Lei de Proteção de Dados entra em vigor e desafia empresas

22 de setembro 2020

Lei começou a vigorar na última sexta-feira

Foto: Divulgação

A Lei Geral de Proteção de Dados (LGPD) entrou em vigor na sexta-feira, dia 18/09. Com ela, dados de colaboradores, fornecedores e clientes deverão ter um tratamento diferenciado por parte das empresas.

Em linhas gerais, a orientação é pedir somente os dados necessários. Depois, cuide desse conteúdo.

O marco legal regulamenta o uso, a proteção e a transferência de dados pessoais. Da contratação de um profissional ao envio digitalizado de promoções comerciais, os cuidados nas empresas se tornam maiores.

Somente a aplicação de multas foi adiada para agosto do ano que vem. Até lá, o governo federal espera ter pronta a estrutura para Autoridade Nacional de Proteção de Dados (ANPD), que fiscalizará a aplicação da lei e gerará as multas.

O adiamento das multas não pode servir de justificativa para adiar a atenção ao tratamento de dados. A avaliação é de especialistas. A LGPD (Lei 13.709, de 2018) garante maior controle dos cidadãos sobre suas informações pessoais. Daí, os cuidados precisam estar presentes nas atividades diárias das empresas.

Pela lei, as pessoas podem exigir o consentimento explícito para coleta e uso dos dados. O usuário ainda poderá visualizar, corrigir e excluir esses dados na base de quem fez a coleta.

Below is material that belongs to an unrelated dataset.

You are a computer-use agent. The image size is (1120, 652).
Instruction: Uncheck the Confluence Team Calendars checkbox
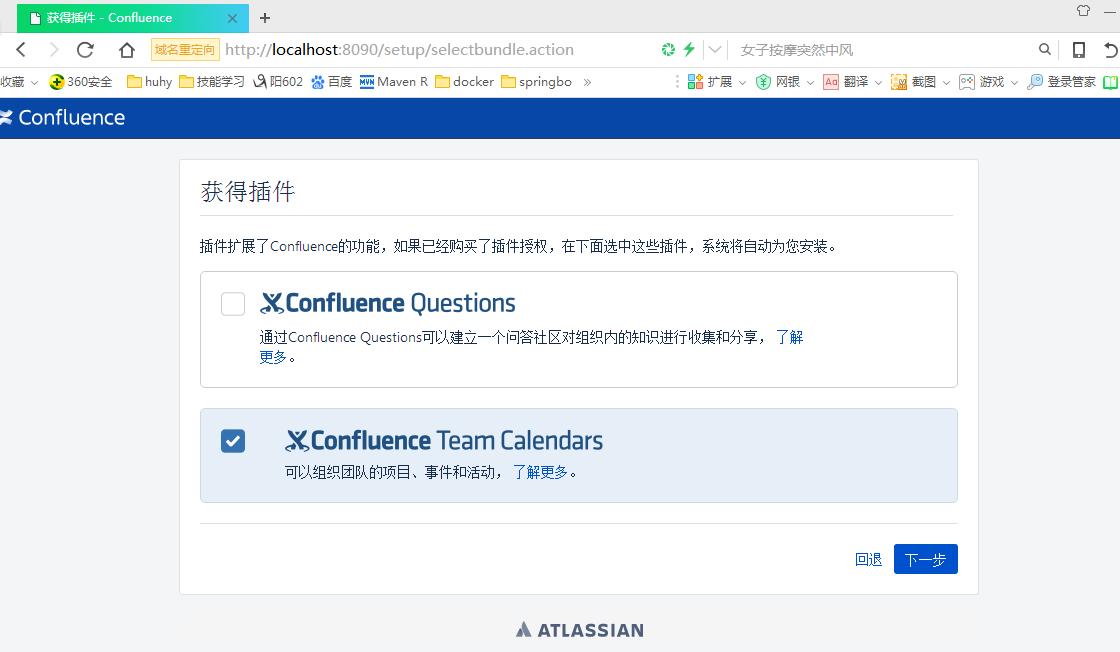coord(233,441)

Também muda o cruzamento de informações de uma pessoa específica ou de um grupo para subsidiar decisões comerciais (perfil de consumo para divulgação de ofertas de bens ou serviços, por exemplo). Agora, ocorrerá somente com o consentimento do usuário.

Colaboradores

O mesmo vale para dados dos colaboradores e de seus dependentes armazenados na empresa. Itens como segurança do trabalho devem ser tratados com cuidado.

Parte dos especialistas acredita que a aplicação da LGPD nas questões trabalhistas dependerá de regulamentação. Porém, as empresas devem ser cuidadosas até mesmo com os currículos recebidos quando da seleção para vagas na organização. A página “Trabalhe Conosco”, no site da empresa, precisa de uma revisão quanto à segurança.

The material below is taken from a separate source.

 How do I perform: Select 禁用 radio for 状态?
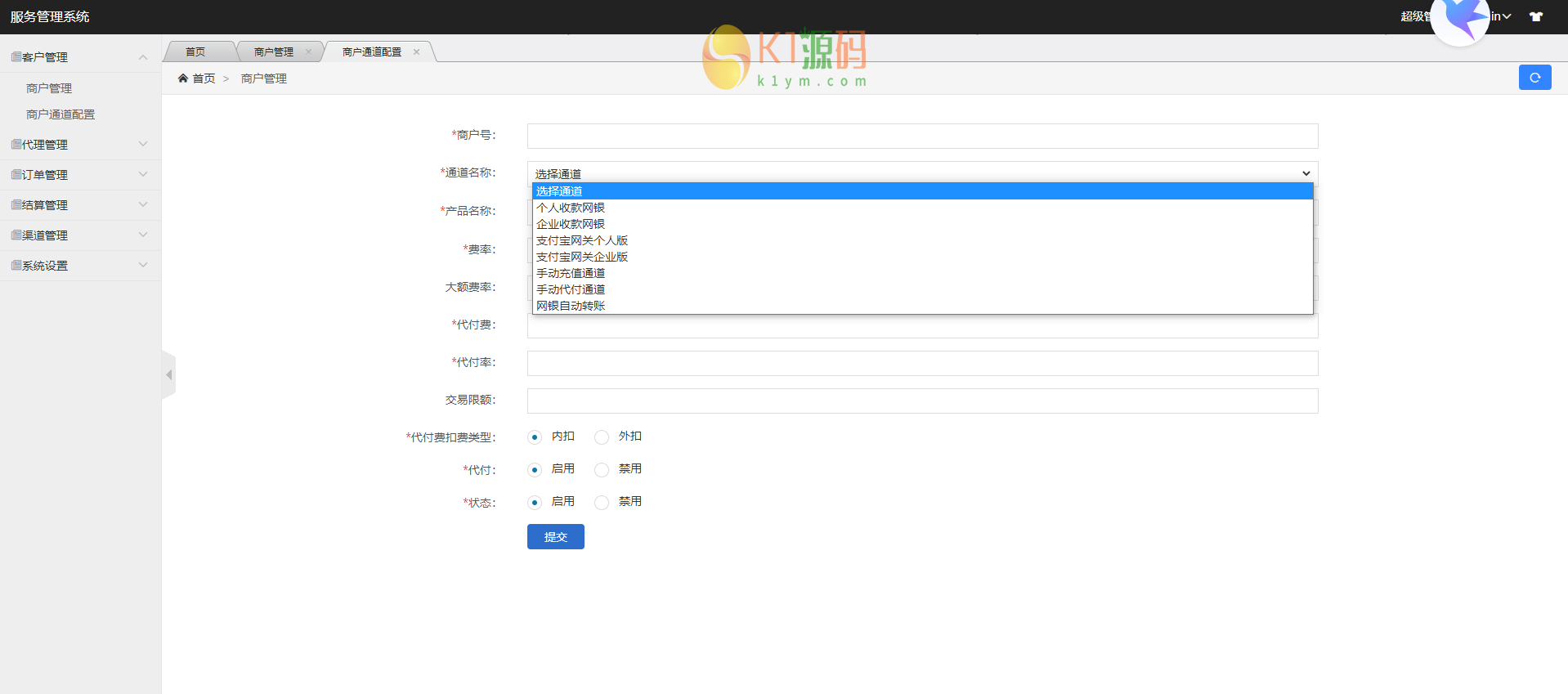602,503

Em linhas gerais, os especialistas recomendam que as empresas solicitem dados que sejam exclusivamente necessários ao cumprimento de contratos trabalhistas. O mesmo vale no relacionamento com fornecedores e prestadores de serviço.

Há empresas que contratam terceiros para o gerenciamento de dados. A lei não isenta de responsabilidade essas empresas, em eventuais falhas.